Ci sono però aziende che hanno dimostrato di interpretare e saper applicare nel modo giusto il risk management, e per di più in un ambito che nell’ultimo anno è stato al centro di un forte stress, come quello sanitario. E’ il caso di Astellas Pharma, azienda farmaceutica giapponese con presenza globale, rappresentata al Global Risk Forum da Giuseppe Maduri, General Manager. I principi su cui è stata strutturata la gestione dei rischi nell’azienda sono tre: crossfunzionalità, delega – perché “non serve avere comitati e sottogruppi se poi tutto rimane accentrato in alto, e la cultura della gestione del rischio non viene diffusa capillarmente” spiega Maduri, e accountability, cioè la necessità che ogni persona coinvolta abbia padronanza e consapevolezza del proprio ruolo. “Il risk manager in questo contesto è il pivot, il perno: ha un ruolo strategico e non di processo, e non tutta la responsabilità del rischio deve ricadere su di lui. Gli amministratori delegati stessi devono supportarlo essendo un role model: devono essere i primi a dimostrare il rispetto e ad incarnare i valori che vuole siano rispettati dalle sue risorse, anche in ambito di gestione dei rischi” aggiunge Maduri. Altra best practice da cui prendere spunto, rimanendo nello stesso settore, è quella di Novartis, azienda multinazionale svizzera che opera nel settore farmaceutico. “In Novartis abbiamo creato una community interna, composta da una sessantina di persone con seniority e competenze diverse, in cui si condividono le singole prospettive e ci si confronta sui rischi, con una prospettiva bottom up” spiega Marilena Arinisi, Ethics, Risk & Compliance Country Head, Novartis.

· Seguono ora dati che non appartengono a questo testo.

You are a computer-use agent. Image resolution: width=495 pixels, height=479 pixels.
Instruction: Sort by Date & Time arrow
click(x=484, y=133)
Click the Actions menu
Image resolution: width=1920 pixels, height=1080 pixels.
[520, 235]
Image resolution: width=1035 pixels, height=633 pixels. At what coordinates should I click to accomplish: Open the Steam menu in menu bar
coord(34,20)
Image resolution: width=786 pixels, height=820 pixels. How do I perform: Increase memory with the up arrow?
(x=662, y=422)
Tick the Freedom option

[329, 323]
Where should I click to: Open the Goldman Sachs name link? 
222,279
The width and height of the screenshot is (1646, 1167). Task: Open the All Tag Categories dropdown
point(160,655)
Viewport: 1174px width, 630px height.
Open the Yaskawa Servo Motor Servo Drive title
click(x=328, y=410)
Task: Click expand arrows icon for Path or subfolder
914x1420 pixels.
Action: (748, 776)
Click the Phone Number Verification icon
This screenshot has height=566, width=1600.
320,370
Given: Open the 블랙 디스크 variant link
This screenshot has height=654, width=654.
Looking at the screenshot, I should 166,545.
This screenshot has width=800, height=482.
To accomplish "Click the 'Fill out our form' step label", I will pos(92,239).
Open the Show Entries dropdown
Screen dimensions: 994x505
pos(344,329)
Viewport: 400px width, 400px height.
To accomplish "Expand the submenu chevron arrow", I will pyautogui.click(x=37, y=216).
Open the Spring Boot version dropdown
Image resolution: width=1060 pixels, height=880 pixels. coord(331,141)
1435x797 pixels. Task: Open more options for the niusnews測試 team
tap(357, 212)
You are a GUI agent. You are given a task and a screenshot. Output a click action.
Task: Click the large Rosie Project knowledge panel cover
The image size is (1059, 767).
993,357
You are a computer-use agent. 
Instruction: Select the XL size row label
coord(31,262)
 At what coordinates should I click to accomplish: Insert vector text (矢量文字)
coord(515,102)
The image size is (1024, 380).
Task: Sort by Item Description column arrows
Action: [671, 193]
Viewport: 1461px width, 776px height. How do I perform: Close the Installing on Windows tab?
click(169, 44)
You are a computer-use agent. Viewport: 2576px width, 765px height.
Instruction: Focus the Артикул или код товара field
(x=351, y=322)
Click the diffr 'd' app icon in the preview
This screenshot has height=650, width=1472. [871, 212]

Strettamente correlata alla gestione del rischio è la tematica della sostenibilità, che riguarda tutte le tipologie di organizzazioni, anche quelle che della sostenibilità sono abilitatori e costruttori. Giulio Ballarini, VP Sales & Country Manager di Software AG, fornitore di infrastrutture software per il business, pone una domanda provocatoria: tutti questi software che le aziende stanno implementando per aumentare la sostenibilità, sono realmente sostenibili? “I software necessitano, per poter funzionare, di essere applicati ad un hardware, e qui nasce il problema. Il solo sistema della blockchain attuale per funzionare consuma una quantità di energia pari a quella che serve all’intera Svizzera. Entro il 2040 il 40% delle emissioni globali di CO2 sarà collegabile alle aziende ICT” spiega Ballarini. Quando si crea e/o si applica un nuovo software bisogna dunque chiedersi quali saranno i suoi impatti a lungo termine, e quanto consumerà. “Oggi i datacenter consumano il 2% dell’energia globale, ma si stima che continuando con i ritmi di sviluppo del cloud attuali nel 2030 ne consumeranno il 30%” aggiunge Ballarini.